Bug 51262 - big rtf file from little odt file
Summary: big rtf file from little odt file
Status: RESOLVED INVALID
Alias: None
Product: LibreOffice
Classification: Unclassified
Component: Writer (show other bugs)
Version:
(earliest affected)
3.3.4 release
Hardware: x86-64 (AMD64) Linux (All)
: medium normal
Assignee: Miklos Vajna
URL:
Whiteboard:
Keywords:
Depends on:
Blocks:
 
Reported: 2012-06-20 08:31 UTC by Roberto Innocenti
Modified: 2012-10-15 11:27 UTC (History)
2 users (show)

See Also:
Crash report or crash signature:


Attachments
file of 15MB (834.75 KB, application/x-bzip)
2012-06-20 08:31 UTC, Roberto Innocenti
Details
Original file in docx (447.50 KB, application/x-bzip)
2012-06-23 02:37 UTC, Roberto Innocenti
Details

Note You need to log in before you can comment on or make changes to this bug.
Description Roberto Innocenti 2012-06-20 08:31:12 UTC
Created attachment 63268 [details]
file of 15MB

When I save in rtf my file with one page of text and a 100x200 pixel image in it it become 15MB , with Odt format is 300kb.
Comment 1 Julien Nabet 2012-06-23 01:09:01 UTC
Could you attach the original file (odt) so we can try to reproduce the problem ?
Comment 2 Roberto Innocenti 2012-06-23 02:31:22 UTC
it's already attached on the bug.

Roberto

2012/6/23 <bugzilla-daemon@freedesktop.org>

> https://bugs.freedesktop.org/show_bug.cgi?id=51262
>
> Julien Nabet <serval2412@yahoo.fr> changed:
>
>           What    |Removed                     |Added
>
> ----------------------------------------------------------------------------
>                 CC|                            |serval2412@yahoo.fr
>
> --- Comment #1 from Julien Nabet <serval2412@yahoo.fr> 2012-06-23
> 01:09:01 PDT ---
> Could you attach the original file (odt) so we can try to reproduce the
> problem
> ?
>
> --
> Configure bugmail: https://bugs.freedesktop.org/userprefs.cgi?tab=email
> ------- You are receiving this mail because: -------
> You reported the bug.
>
Comment 3 Roberto Innocenti 2012-06-23 02:37:23 UTC
Created attachment 63367 [details]
Original file in docx

That file was chenged only the text and saved in rtf ( I don't know the version of OpenOffice or LibreOffice that do that ).
I have open the rtf, saved in odt and open again and saved again in rtf and is still 15MB as the first save from docx to rtf.
Comment 4 Julien Nabet 2012-06-23 12:56:06 UTC
The extension of the "Original file in docx" should be tar.gz, not tar.bz

Then, I reproduced the problem on Pc Debian x86-64, with master sources updated.
I tried several conversion so here they are with corresponding size 
original docx : 472793
docx -> rtf : 15727102
docx -> odt : 325384
docx -> odt -> rtf : 16017100

Finally, I removed the picture :
docx without picture : 472793
docx -> odt :  324209
docx -> odt -> rtf : 9779

So it seems the problem comes from the management of the picture by rtf conversion

Miklós: one for you ?
Comment 5 Ronildo Matsuura 2012-08-07 13:19:18 UTC
I am having the same problem! 

old rtf: 82,0KB
save as new rtf and... 3,28MB!!!

I'm tested v3.5.4, v.3.5.5 and v3.6.0.4rc
Comment 6 Mike Kaganski 2012-10-13 13:21:29 UTC
The image dimensions in the attached RTF are not 100x200, they're 1751x444x32BPP, and the image is only visually shrunk to a smaller size.

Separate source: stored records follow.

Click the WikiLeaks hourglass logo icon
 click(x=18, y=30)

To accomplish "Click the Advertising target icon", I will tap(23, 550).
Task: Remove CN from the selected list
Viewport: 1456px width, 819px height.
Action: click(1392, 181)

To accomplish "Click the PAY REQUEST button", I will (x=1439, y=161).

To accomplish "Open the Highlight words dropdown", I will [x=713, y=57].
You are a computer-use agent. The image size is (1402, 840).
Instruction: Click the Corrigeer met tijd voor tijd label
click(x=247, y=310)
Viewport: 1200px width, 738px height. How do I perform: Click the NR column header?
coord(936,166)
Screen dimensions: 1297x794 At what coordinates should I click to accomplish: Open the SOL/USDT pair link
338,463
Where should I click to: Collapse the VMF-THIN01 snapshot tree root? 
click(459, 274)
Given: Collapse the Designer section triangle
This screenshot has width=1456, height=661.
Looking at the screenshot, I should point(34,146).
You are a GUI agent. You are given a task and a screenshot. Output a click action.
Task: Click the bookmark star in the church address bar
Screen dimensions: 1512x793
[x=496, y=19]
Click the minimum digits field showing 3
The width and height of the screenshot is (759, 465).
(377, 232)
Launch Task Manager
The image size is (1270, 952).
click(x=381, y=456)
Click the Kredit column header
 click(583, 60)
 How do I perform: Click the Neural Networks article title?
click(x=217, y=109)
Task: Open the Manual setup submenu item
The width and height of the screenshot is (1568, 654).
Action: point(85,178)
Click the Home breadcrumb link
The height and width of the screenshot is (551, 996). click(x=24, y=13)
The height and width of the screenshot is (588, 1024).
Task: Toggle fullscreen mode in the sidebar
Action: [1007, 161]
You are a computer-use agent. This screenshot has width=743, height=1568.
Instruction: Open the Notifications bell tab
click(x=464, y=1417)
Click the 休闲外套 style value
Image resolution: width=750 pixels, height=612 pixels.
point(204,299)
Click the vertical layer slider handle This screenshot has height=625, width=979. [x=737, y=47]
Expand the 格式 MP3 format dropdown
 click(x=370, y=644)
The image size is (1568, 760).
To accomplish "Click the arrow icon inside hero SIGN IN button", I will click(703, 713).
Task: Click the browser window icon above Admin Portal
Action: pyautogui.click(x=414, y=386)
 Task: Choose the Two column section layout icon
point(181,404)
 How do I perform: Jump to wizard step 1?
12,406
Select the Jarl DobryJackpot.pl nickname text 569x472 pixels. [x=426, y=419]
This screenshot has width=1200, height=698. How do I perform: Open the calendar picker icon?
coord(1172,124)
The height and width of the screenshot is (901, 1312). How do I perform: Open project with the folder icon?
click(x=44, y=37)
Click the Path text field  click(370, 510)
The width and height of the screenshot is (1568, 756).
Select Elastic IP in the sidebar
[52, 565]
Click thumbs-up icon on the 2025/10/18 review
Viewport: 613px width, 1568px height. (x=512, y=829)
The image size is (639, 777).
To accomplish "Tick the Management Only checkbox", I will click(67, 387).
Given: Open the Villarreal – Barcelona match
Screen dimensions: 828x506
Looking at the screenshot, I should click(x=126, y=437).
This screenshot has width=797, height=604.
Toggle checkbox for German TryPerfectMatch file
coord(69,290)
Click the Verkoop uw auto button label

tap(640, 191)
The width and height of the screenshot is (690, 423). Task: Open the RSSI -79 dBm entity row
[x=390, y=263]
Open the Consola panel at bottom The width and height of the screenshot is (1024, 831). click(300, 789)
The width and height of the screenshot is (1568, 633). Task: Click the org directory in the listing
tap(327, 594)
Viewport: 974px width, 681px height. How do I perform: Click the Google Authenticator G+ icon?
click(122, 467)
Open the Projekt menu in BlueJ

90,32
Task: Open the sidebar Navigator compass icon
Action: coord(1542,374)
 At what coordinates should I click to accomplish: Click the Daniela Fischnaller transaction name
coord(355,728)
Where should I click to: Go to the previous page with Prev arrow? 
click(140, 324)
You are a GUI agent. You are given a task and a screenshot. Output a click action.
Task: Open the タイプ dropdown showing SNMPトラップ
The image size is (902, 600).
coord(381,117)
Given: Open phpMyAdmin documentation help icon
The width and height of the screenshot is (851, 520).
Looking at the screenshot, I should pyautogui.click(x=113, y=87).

The image is stored twice in the RTF: once as EMF, once as WMF. Both have similar size, about 3.1 MB of binary data, and about 7 MB ASCII representation in RTF.

So the large file size is inevitable here (as RTF is "human-readable" ASCII format); the only strange thing is the extra copy of the same picture: if omitted, it could reduce the file size by half.

The ODT, as well as DOCX, are both compressed; the image in this file allows for high compression ratio; so it's natural that those formats have many times smaller sizes.

And one thing to note: if the file is resaved by MS Wordpad, the image size becomes larger: about 4.5 MB (instead of 3.1), and the RTF becomes about 9 MB (only one image there, no extra EMF copy). So LO does a good job optimizing the image.
Comment 7 Miklos Vajna 2012-10-15 08:40:02 UTC
The copy is there because old readers may not be able to parse compressed formats (JPG or PNG). Can we close this as invalid, please?
Comment 8 Mike Kaganski 2012-10-15 10:33:07 UTC
I vote for closing this bug, as it is not a bug at all.

Open this 15MB RTF in MS Office Word 2010 -> Save as docx -> close it (resulting size is 463 KB); open the docx in Word -> Save as RTF -> resulting file is 16.6 MB.
Comment 9 Miklos Vajna 2012-10-15 11:27:27 UTC
OK, closing as invalid.